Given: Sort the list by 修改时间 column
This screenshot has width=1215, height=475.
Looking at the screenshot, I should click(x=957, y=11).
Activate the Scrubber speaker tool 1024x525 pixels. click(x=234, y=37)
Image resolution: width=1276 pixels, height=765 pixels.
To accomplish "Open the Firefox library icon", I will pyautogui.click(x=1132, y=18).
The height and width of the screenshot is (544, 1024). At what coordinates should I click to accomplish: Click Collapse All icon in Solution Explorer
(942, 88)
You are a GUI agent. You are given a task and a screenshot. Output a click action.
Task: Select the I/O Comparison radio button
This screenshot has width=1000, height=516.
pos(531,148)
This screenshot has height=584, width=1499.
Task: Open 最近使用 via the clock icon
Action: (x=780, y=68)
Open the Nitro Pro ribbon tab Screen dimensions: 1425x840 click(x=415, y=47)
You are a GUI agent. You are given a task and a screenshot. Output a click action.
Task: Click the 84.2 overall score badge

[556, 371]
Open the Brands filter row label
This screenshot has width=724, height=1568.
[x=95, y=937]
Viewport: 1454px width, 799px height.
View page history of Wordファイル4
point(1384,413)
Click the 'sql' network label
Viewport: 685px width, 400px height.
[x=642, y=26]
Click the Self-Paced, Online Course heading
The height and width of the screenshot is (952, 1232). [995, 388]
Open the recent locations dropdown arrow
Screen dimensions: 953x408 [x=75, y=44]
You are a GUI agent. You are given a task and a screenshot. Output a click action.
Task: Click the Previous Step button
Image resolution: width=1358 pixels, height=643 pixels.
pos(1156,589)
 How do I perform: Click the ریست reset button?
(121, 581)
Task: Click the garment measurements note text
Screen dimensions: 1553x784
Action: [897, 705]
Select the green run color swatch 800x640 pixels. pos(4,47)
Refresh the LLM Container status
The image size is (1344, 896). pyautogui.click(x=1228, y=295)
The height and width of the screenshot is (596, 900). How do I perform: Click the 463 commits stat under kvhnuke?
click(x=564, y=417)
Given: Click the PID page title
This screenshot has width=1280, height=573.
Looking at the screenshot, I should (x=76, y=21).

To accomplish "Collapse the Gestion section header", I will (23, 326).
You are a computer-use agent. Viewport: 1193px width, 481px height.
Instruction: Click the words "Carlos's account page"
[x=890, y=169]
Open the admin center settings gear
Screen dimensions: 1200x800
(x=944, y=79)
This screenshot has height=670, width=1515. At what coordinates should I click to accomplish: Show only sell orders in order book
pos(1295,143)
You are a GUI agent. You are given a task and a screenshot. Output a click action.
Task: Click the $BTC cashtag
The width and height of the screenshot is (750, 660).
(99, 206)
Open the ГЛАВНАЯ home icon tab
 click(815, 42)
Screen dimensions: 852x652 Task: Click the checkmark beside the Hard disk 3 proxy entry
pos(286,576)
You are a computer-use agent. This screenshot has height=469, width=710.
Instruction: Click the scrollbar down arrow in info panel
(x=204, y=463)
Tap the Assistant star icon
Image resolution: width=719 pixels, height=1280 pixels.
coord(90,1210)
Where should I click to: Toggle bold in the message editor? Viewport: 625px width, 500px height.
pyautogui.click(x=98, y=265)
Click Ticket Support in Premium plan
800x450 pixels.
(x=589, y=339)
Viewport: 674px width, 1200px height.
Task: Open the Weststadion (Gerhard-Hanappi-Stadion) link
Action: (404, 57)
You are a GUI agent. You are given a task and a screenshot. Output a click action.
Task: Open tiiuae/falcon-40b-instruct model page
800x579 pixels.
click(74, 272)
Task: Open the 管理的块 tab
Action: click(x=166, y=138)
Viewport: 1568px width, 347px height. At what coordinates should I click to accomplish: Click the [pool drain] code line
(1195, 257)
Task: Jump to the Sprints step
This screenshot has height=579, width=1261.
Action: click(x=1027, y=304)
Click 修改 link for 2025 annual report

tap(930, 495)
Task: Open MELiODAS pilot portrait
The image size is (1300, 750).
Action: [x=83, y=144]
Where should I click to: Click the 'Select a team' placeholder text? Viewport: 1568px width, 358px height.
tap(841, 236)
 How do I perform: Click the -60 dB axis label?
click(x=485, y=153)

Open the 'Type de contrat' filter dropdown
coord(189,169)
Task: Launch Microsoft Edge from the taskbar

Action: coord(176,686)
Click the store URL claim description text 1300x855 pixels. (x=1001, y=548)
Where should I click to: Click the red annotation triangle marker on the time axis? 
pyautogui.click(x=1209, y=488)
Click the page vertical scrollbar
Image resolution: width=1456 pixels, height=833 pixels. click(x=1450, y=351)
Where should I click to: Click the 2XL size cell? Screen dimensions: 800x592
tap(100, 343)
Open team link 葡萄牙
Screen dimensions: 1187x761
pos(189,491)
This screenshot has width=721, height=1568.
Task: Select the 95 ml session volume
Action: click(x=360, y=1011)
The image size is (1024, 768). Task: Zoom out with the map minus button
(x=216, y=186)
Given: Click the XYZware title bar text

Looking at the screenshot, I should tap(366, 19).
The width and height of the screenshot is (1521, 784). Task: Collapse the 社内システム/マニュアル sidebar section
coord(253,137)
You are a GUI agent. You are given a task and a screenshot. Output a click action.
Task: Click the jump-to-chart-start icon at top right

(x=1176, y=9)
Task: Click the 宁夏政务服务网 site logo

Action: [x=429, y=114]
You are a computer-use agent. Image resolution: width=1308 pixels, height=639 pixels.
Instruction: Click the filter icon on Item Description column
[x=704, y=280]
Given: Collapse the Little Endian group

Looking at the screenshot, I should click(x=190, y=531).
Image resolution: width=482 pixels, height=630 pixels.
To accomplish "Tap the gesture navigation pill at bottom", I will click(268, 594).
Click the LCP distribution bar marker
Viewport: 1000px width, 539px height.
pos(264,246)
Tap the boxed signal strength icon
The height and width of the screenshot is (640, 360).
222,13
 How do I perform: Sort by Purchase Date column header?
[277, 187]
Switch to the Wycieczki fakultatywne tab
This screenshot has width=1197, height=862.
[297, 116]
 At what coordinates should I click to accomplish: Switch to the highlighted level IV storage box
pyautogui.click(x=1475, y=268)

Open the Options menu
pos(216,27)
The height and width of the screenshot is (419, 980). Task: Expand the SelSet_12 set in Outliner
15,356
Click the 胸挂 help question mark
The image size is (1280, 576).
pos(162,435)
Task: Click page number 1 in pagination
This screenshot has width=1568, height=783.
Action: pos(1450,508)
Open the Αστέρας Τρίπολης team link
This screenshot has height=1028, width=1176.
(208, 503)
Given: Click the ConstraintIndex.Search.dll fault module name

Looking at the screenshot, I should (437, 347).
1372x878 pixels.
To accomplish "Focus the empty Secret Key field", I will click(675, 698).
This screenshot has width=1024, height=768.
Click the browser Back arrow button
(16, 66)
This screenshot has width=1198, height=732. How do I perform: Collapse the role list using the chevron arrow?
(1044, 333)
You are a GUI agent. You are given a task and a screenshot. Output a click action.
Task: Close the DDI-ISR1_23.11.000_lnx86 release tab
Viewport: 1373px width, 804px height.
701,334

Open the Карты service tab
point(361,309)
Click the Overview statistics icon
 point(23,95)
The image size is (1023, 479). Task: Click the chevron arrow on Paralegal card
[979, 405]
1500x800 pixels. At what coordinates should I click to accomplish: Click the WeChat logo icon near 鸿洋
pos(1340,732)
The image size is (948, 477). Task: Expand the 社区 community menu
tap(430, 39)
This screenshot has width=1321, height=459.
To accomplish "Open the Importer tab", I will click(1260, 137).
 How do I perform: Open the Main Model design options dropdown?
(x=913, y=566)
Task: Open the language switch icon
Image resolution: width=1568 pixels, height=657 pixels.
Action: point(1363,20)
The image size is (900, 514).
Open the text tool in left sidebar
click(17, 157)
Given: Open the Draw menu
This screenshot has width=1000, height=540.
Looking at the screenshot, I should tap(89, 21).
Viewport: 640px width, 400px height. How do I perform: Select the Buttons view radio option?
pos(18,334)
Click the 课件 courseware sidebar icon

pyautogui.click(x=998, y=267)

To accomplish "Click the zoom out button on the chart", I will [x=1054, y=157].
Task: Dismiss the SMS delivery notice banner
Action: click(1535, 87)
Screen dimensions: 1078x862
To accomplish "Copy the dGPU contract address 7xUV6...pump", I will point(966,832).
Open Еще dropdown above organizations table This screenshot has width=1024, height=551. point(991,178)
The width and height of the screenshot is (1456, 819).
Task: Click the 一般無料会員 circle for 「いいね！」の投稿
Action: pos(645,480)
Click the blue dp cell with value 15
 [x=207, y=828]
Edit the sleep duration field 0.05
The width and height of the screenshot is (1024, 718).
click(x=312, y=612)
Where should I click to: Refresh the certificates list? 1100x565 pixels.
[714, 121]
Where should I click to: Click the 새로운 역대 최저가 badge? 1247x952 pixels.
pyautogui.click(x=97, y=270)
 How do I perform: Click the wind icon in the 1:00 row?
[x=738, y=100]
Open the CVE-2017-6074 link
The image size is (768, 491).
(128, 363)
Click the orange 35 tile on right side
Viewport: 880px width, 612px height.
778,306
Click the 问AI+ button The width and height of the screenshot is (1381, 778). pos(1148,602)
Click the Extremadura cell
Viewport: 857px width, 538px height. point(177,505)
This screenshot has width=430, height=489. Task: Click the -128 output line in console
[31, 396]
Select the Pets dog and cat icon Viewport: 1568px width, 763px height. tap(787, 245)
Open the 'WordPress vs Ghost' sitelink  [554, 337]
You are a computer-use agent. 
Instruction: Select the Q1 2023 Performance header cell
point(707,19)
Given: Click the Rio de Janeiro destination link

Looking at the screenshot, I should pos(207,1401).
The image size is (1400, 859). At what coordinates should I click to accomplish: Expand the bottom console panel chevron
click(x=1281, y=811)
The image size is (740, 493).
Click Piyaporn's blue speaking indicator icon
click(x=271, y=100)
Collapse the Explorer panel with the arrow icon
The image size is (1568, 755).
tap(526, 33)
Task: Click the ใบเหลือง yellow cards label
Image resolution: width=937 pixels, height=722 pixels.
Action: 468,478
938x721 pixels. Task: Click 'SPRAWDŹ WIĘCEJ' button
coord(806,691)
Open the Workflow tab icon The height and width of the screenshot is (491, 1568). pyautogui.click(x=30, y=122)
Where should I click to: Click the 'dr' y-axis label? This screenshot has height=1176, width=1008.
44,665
^^^^^^^^^^^^^^^^
Reading through the records above, report each line in which the string "computer" is found.

You are a computer-use agent. Viewport: 1193px width, 481px height.
You are a computer-use agent. This screenshot has height=469, width=710.
You are a computer-use agent. Image resolution: width=1308 pixels, height=639 pixels.
You are a computer-use agent. 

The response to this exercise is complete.